作業内容:
テレワークのストレスを扱った文章から、「リラックスできることを行う」から「い睡眠をとるのもよいだろう。」までの部分を一字も変えずに書き写すこと。

業務内容・コミュニケーションのストレス 
テレワークでは1人で黙々と業務に打ち込むことが多いため、オフィスでは自然と生まれる会話や相談が生まれにくく、悩んだり孤独感を感じたりすることがあるだろう。メールやチャットで相談をすると工数が増えてしまうため遠慮したり、効率が悪くなることで集中力を欠きモチベーションが低下したりすることもあるようだ。

スキルのストレス
新卒や中途採用の場合、業務に慣れるまでは業務内容への理解やスキルの習得が十分でないことがある。特に採用後すぐにテレワークに入った従業員はその可能性が高く、いつ・誰に相談したらよいのか悩んだり、業務を進めるうえで不安になったりすることにストレスを感じるだろう。

評価のストレス
テレワークでは従業員の業務プロセスを直接確認できないことも多く、実績や成果だけの評価になりがちな点が懸念されている。努力したことや経過など数字で表せない業務が評価されず、成果主義に偏りすぎると、従業員のストレスやモチベーション低下につながる恐れがあるだろう。

なお、テレワークによるうつについては、以下の記事も参照してほしい。
参照: 今、話題の働き方「テレワーク」特集Vol.5 テレワークうつの原因と対策

従業員ができる自分自身のケア

従業員のモチベーション低下を防いだりストレスを軽減したりするためには、従業員自身のケアや息抜きに加え、企業による対策が必要だ。まずは、従業員が自身で行うことのできるメンタルケアを紹介する。

リラックスできることを行う
気持ちを落ち着かせたいときには、心身の緊張を緩めることが大切だ。腹式呼吸などの自席でも簡単に行える手軽なものの他、ストレッチやヨガ、軽い運動をする、音楽を聴く、動画を見るなど、自分にあった方法を見つけるとよい。これらを取り入れることで、オン・オフの切り換えもしやすくなるだろう。

適度な睡眠をとる
睡眠不足は業務効率や集中力の低下につながるため、日頃から適度な睡眠をとることが重要だ。15分程度の昼寝をすることは仕事の効率アップにもつながるとも言われているので、自宅でのテレワークという利点を活かして軽い睡眠をとるのもよいだろう。

掲載一覧:

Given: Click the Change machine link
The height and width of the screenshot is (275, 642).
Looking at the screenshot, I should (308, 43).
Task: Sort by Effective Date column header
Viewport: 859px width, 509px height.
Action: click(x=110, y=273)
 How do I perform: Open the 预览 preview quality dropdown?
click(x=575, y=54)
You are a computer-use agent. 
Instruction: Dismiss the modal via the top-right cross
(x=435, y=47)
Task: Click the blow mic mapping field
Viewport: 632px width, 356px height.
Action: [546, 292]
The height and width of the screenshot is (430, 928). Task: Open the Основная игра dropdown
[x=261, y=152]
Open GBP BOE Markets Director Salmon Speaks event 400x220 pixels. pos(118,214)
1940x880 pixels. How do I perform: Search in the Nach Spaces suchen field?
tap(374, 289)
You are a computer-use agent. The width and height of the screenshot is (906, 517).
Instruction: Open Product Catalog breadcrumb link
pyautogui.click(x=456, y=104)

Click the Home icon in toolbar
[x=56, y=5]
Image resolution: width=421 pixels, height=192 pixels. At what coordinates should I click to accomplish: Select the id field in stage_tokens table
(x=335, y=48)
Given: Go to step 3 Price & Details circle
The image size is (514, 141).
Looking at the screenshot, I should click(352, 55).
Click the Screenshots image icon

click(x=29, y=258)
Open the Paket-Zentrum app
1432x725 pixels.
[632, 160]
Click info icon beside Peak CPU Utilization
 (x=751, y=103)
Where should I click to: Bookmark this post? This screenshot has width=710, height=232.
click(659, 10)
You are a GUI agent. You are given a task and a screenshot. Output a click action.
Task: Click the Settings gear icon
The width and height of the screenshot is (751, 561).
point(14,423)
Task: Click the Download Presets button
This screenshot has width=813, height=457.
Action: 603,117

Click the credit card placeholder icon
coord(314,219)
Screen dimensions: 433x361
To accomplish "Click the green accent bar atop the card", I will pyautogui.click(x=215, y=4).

作業結果:
リラックスできることを行う
気持ちを落ち着かせたいときには、心身の緊張を緩めることが大切だ。腹式呼吸などの自席でも簡単に行える手軽なものの他、ストレッチやヨガ、軽い運動をする、音楽を聴く、動画を見るなど、自分にあった方法を見つけるとよい。これらを取り入れることで、オン・オフの切り換えもしやすくなるだろう。

適度な睡眠をとる
睡眠不足は業務効率や集中力の低下につながるため、日頃から適度な睡眠をとることが重要だ。15分程度の昼寝をすることは仕事の効率アップにもつながるとも言われているので、自宅でのテレワークという利点を活かして軽い睡眠をとるのもよいだろう。